Disney’s vision of standalone hotels fades for now

ORLANDO, Fla. – Nearly five years after it outlined an ambitious vision of standalone hotels, niche parks and retail centers built in outposts far beyond its world-famous theme-park resorts, the Walt Disney Co. today has no such projects in its public development pipeline.

That’s the case after the company late last week abandoned plans to build a roughly 500-room, Disney-branded hotel near Washington, D.C. Disney, which spent $11 million to buy land in the area in early 2009, said the timing simply wasn’t right for the project.

The move follows an early stumble at Disney’s first big foray into standalone resorts: Aulani, the roughly $850 million hotel and time share that opened Aug. 29 on the Hawaiian island of Oahu. Disney was forced to suspend sales in the project for two months this summer after it realized it had underestimated the annual fees needed to cover the resort’s operating costs; Disney will now have to subsidize the fees paid by early time-share buyers for the next 50 years.

At the same time, Disney Co. executives have pledged to investors to reduce capital spending once the company completes a current slate of projects that includes the Hawaiian resort, two new cruise ships, and park expansions around the world. Capital spending at Disney’s theme-park division nearly doubled during the company’s 2011 fiscal year – from $1.5 billion to $2.7 billion – and is expected to approach $3 billion in 2012.
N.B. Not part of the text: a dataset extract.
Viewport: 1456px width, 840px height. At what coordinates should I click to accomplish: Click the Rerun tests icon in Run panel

“They have more than enough to chew on for the next three to four years,” said Tony Wible, a media-and-entertainment equities analyst at Janney Capital Markets. “And the early head winds in Hawaii – to put it politely – probably lead them to be less confident.”

Disney says it may yet build more hotels outside of Central Florida and Southern California, where it operates its massive Walt Disney World and Disneyland resorts.
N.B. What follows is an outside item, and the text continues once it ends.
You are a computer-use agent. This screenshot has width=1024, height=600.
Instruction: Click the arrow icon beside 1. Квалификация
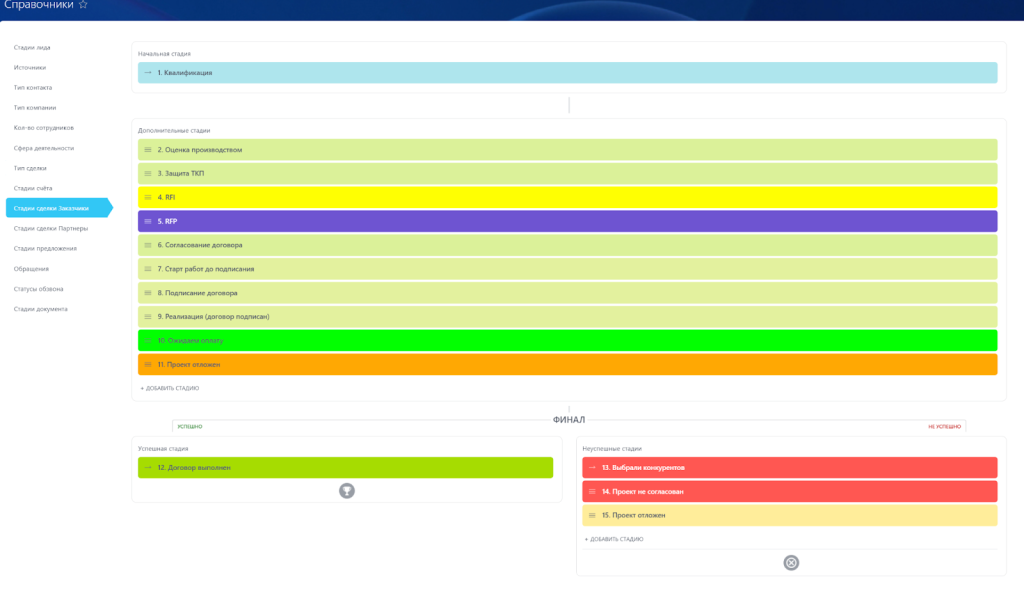(148, 73)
“We have seen tremendous enthusiasm for Aulani, and all of our key sales locations for Aulani are performing well. Based on our experience to date, additional standalone resorts in the future are a very real possibility,” Disney spokeswoman Tasia Filippatos said Tuesday.

Disney said the decision to back out of Washington was entirely unrelated to Aulani’s time-share problems; the company says it never planned to include a time-share component in the D.C. project.

To be sure, there was always an element of uncertainty for Disney’s presence in Washington. Even when the company announced it had bought 15 acres along the Potomac River in May 2009, it said only that it was “considering” using the site for a hotel.

And other, more-pressing projects subsequently supplanted it on Disney’s priority list. For instance, seven months after buying the Washington property, Disney, after years of negotiations, signed a framework deal to build its first theme-park resort on mainland China. The first phase of Shanghai Disneyland, along with two hotels and a retail district, will cost roughly $4.4 billion, though more than half of that price tag will be borne by the Chinese government.

In addition, Disney this fall acquired the theme-park rights to James Cameron’s “Avatar” film franchise. As part of the deal, Disney will build Avatar-themed “lands” in multiple theme parks around the world, beginning with a roughly $500 million project in Disney’s Animal Kingdom at Walt Disney World.

But analysts say the decision to scrap the Washington project also reflects just how challenging it could be for Disney to sustain standalone hotels, which, after all, can’t bank on theme-park visitors to drive occupancy. They are a particularly heavy lift in a still-moribund real-estate environment in which Disney can’t bank on quick time-share sales to help sustain a resort.

Disney doesn’t expect Aulani to achieve sustained occupancy levels until January 2015, according to documents submitted to state time-share regulators in Hawaii. The project is expected to be fully built by 2013.

“When they started planning these one-off hotels and other projects, it was a different environment,” said Hal Vogel, a stock analyst who follows the leisure industry. “My guess is that this will not be revived anytime soon.”

Also worth noting: Several senior managers in place when Disney first articulated the standalone-resort strategy are no longer with the company’s parks division.

Former parks Chairman Jay Rasulo, the executive most closely associated with the strategy, is now the Disney Co.’s chief financial officer, having swapped jobs with current parks chief Tom Staggs. Meanwhile, Al Weiss, the parks division’s former president of worldwide operations, retired this fall. And Jim Lewis, the former president of Disney’s time-share business, was fired because of the Aulani error.